I do this very thing, as a matter of fact. Often, as part of a project bid, I’ll be asked to send samples of my previous work. Like most of you reading this, my body of work is broad and varied, but a client or prospective client only needs to see what is relevant to the project at hand. You wouldn’t, for instance, send photos of product packages you’ve designed to accompany a proposal to design a travel agency’s intranet website. Each set of work samples should usually be a subset of your entire portfolio, with pieces chosen specifically to convey to the client, I know how to do the job you want done. See? I’ve done similar work before to the benefit of other clients.
Some of my previous work is in native InDesign documents, some in QuarkXPress documents, some in Illustrator, PDF, websites, scans, image files, and so on. I include all of them in an InDesign Book file. QuarkXPress documents I convert to InDesign just for the portfolio, for websites I take screen shots, and for all other assets, I simply place them into their own InDesign documents. All of these purpose-built INDD documents reside in a single folder with the INDB Book file, but the pieces that are natively InDesign, as well as the placed assets, remain wherever they happen to live on my hard drives—client folders, other project folders, and so on; the Book file will happily manage them from multiple locations.
All the pieces I might want to send along with any proposal or request for samples are added to, and managed through, a single Book file. When I need to print or create a PDF to accompany a proposal, I choose the relevant pieces, select them individually in my portfolio’s Book panel, and then choose Print Selected Documents or Export Selected Documents to PDF from the panel’s flyout menu.
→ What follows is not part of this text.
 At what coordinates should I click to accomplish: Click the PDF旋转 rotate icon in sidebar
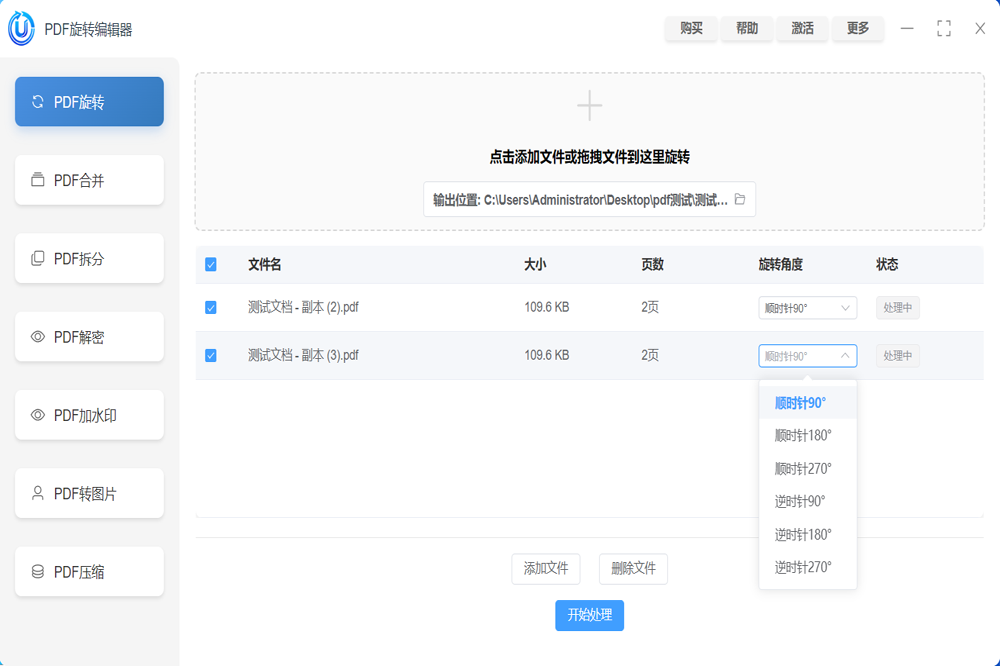tap(38, 102)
For instance, if I’m proposing a magazine template design, I include only my previous magazine work; if I’m bidding on an advertising job, I include primarily ad-centric prior work; and so on. I selectively choose which pieces to include from the Book panel that includes all of my portfolio pieces. When I output, the result is a single print job or PDF, displaying only what I want included and nothing I don’t, without the hassle of hunting down and printing each piece individually or converting each to a PDF and then combining PDFs. Naturally, in addition to being less work, it’s faster to open a single file—the INDB—select a few entries, and then choose one menu command—than to deal with the documents individually. Thus I can nearly always get a PDF of selected pieces in front of a prospective client’s eyes while we’re still on the initial phone call. And that gives me an edge over any competitors the client called before me, competitors who promised to get some samples together and off to the client the next day or even later in the same day.